WHAT THE EXERCISE ASKS: Rewrite the data below from the line containing "Task: Click the 'Q Вт' column header" through the last line, both ends included, and leave out the pictures. Multiply every coordinate in the answers by 2.2 and round each to a whole number, rounding halves up. Keep all other text and numbers unchanged.

— Start INPUT ROWS —

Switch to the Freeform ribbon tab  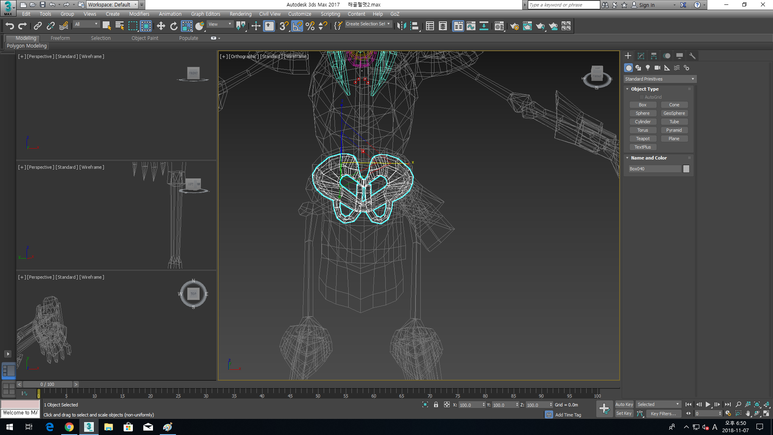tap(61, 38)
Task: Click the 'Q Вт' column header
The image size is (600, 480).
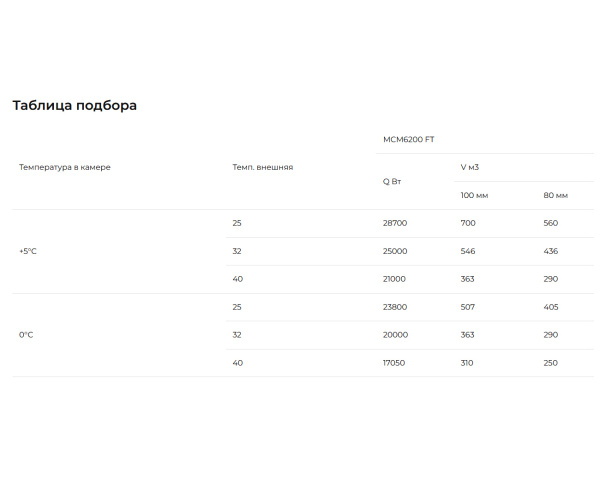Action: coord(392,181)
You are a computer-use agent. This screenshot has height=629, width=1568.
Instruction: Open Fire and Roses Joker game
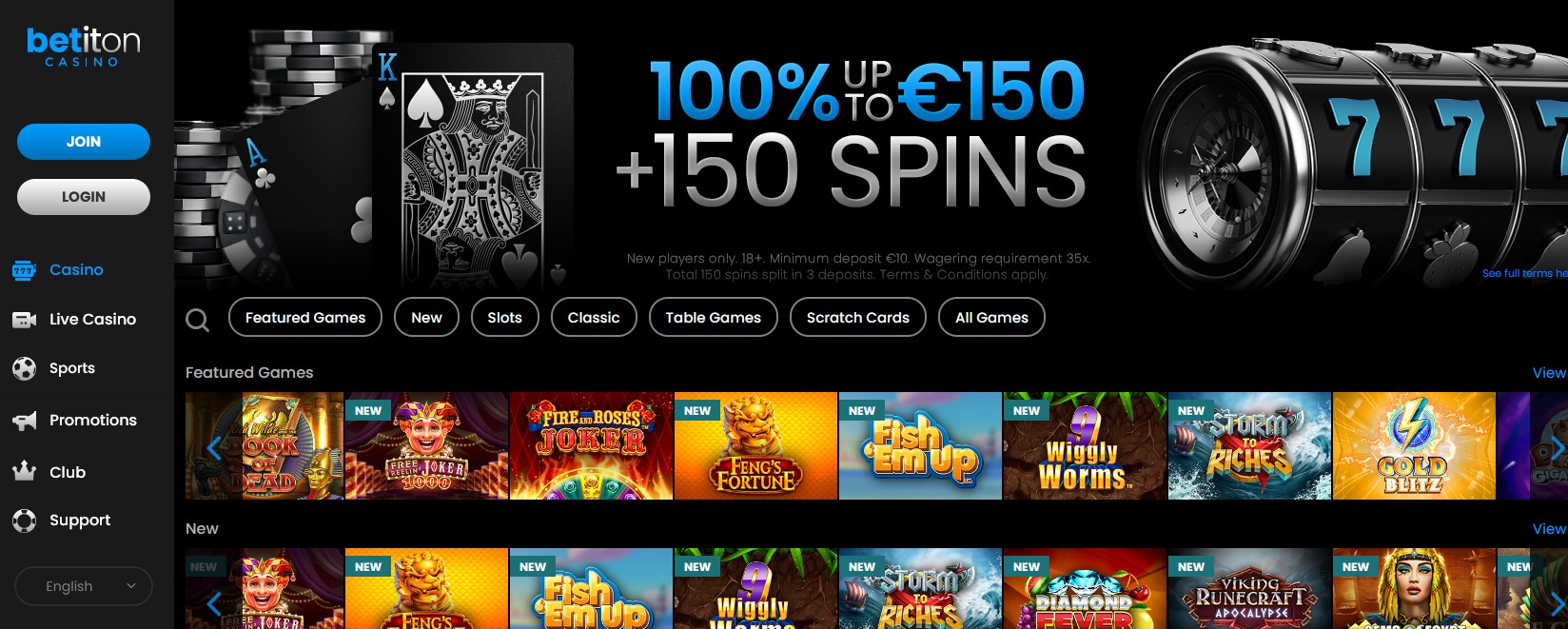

— End INPUT ROWS —

SOLUTION BELOW:
Task: Click the 'Q Вт' column header
The image size is (600, 480).
Action: coord(862,398)
You are a computer-use agent. This screenshot has height=629, width=1568.
Instruction: Open Fire and Roses Joker game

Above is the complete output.